What Does It Mean to Be Diversified?

by Aug 12, 2021Personal Finance

There is a financial myth (which is now almost a joke) that says that to be diversified and “safe,” 60% of your portfolio should be invested in stocks and 40% in bonds. 

Sadly, this is an unfortunate oversimplification. Those percentages depend on your age, your risk tolerance, your other investments etc. 

You can do much better than that. 

Sticking to stocks and bonds is a little bit like restricting your diet to meat and potatoes – 3 meals per day. That’s boring and not good for you… so it’s risky. 

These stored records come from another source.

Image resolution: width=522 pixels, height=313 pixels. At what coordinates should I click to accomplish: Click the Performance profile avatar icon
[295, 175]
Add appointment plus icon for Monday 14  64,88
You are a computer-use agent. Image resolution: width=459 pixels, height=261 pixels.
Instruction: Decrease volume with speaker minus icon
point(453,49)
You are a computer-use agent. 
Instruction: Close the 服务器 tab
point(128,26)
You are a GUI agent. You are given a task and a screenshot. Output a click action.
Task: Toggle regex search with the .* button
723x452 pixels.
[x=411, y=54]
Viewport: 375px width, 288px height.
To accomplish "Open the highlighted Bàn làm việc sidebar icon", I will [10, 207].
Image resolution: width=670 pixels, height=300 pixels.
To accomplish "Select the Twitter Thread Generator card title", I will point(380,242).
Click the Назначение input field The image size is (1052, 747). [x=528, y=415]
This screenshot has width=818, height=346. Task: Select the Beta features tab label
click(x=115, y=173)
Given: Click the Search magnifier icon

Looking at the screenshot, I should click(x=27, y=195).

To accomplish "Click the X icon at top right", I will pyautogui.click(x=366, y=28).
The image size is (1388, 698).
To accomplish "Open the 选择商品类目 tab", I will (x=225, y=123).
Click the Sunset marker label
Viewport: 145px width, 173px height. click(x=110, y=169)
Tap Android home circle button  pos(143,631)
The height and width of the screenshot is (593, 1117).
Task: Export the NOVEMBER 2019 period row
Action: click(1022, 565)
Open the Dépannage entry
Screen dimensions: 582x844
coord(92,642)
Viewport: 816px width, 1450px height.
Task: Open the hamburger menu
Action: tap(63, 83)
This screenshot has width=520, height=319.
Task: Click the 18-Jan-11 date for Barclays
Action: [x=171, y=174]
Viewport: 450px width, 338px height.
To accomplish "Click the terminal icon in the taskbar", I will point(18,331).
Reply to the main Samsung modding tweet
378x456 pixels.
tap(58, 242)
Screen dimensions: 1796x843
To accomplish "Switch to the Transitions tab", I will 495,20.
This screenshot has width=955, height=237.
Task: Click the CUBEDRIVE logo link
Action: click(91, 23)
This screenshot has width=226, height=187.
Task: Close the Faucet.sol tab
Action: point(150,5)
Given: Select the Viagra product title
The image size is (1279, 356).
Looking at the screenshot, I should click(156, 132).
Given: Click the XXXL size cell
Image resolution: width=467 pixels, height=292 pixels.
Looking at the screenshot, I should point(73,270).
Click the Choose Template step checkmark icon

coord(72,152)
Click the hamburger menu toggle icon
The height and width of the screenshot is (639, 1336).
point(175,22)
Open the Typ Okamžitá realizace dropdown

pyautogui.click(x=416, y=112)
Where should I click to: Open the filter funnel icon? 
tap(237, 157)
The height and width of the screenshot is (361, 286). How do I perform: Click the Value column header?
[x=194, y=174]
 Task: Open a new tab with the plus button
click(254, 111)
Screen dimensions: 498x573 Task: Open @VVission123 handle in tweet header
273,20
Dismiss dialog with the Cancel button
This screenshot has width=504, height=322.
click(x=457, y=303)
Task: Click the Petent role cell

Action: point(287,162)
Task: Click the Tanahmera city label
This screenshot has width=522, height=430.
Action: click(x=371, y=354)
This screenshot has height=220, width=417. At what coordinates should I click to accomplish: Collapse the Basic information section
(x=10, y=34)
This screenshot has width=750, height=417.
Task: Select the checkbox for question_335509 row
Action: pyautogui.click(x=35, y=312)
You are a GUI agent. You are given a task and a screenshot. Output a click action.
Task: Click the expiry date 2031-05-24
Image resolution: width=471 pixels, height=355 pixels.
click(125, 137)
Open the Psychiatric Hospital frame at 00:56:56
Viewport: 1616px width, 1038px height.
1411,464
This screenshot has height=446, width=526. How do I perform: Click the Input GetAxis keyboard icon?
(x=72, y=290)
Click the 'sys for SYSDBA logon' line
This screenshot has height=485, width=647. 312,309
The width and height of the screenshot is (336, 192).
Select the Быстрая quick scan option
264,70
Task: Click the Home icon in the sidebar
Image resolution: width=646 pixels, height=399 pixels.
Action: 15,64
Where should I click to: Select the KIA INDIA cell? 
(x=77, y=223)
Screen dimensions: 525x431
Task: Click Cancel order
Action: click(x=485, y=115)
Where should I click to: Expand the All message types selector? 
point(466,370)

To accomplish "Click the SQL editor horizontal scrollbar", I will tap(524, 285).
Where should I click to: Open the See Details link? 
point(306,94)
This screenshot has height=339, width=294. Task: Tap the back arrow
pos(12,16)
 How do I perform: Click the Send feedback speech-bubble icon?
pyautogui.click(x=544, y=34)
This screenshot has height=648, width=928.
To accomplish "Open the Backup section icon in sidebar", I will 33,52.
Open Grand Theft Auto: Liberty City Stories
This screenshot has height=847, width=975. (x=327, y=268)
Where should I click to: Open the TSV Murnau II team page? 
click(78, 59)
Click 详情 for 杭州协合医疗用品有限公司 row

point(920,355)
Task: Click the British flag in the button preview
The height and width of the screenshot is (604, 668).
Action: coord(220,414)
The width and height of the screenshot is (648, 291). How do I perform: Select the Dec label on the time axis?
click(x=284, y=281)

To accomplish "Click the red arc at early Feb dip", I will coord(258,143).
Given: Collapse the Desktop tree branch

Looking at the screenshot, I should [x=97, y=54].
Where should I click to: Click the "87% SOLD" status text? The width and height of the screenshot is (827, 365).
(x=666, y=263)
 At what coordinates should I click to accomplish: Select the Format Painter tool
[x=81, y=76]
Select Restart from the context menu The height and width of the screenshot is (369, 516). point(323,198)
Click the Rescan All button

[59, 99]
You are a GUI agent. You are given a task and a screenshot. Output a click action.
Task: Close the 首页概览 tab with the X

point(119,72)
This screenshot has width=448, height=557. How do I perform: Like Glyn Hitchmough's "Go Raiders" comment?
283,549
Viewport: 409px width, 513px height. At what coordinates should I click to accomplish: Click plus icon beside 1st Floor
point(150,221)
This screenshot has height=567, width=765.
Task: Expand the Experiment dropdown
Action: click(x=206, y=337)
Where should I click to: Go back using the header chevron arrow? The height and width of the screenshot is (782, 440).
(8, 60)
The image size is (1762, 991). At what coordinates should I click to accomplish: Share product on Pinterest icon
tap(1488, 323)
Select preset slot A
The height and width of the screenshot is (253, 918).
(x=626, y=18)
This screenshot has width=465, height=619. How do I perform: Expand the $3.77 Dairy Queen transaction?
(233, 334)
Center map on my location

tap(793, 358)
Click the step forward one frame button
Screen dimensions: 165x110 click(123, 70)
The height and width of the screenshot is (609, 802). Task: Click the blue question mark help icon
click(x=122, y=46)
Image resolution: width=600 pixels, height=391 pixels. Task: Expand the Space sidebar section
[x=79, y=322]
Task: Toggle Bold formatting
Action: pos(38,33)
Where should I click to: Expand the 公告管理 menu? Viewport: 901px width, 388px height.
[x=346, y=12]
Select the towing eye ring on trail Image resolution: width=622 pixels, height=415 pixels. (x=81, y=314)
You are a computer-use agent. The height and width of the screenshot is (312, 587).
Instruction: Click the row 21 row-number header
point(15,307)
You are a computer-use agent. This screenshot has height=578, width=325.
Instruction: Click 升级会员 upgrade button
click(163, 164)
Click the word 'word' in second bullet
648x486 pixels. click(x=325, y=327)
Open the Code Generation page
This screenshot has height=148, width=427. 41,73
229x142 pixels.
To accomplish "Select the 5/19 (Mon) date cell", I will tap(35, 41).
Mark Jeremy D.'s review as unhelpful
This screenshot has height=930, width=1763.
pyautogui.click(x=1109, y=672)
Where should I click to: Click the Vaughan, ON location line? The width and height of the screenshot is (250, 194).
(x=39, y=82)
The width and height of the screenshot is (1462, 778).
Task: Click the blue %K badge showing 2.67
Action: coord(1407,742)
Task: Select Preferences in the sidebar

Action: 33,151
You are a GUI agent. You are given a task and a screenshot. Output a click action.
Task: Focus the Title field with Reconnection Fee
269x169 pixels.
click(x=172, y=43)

Diversification is putting your eggs (no pun intended) in different baskets to protect them. That means having your money in investments that are not strongly correlated: some zig when others zag. 

Here is the idea: different types of investments usually behave differently in different market conditions:

  • If the stock market is choppy, the stability of one type of investment will lessen the loss from the other types.
  • If there is a financial crash and you’re 100% invested in stocks, you risk losing a large portion of your nest egg.

In other words, by diversifying, you decrease the volatility of your portfolio. Not only will it help you build wealth in the long run, it will help you sleep better at night during uncertain times. 

This is also called asset allocation: you allocate your assets, or invest them, in different financial options.

Here are some thoughts (not recommendations) to help you diversify:

  • Investing in stocks is very vague. Stocks can be domestic or international. They can be in various sectors, such as computers, or banking, or cars, or oil, or housing. They can be giant companies or small ones (start-ups). They can pay regular dividends or not. They can grow quickly (growth) or be “on sale” (value). You can invest in individual stocks or via mutual funds.
  • Investing in bonds is also very vague. They can be of different “qualities” or risk levels. They can be domestic or international. They can be municipal or corporate. They can be short-term or long-term. You can invest in individual bonds or through mutual funds.

But limiting investing to stocks and bonds is just scratching the surface. Here are more options (again, not recommendations):

  • Cash, aka “dry powder,” in the form of bills under your mattress (does anybody actually do that?), in a checking account, a savings account or a money market mutual fund.
  • Stores of value like gold and silver.
  • Businesses… including a vet practice.
  • Bitcoin (which some consider gambling and others, a store of value) and other cryptos.
  • Currencies.
  • Real estate, which is very vague since there are many ways to do it. Cash flow investing might be a better expression.
  • Collectibles, such as rare coins, rare paintings, rare books, fancy wine or rare cars.

There are literally hundreds of mathematical models to help you diversify. Every financial firm, every financial advisor, every author, can offer suggestions. It’s the Holy Grail of investing. 

Asset allocation can seem boring and difficult. But properly diversifying is THE most important decision (to the tune of 90%) in your path to financial success.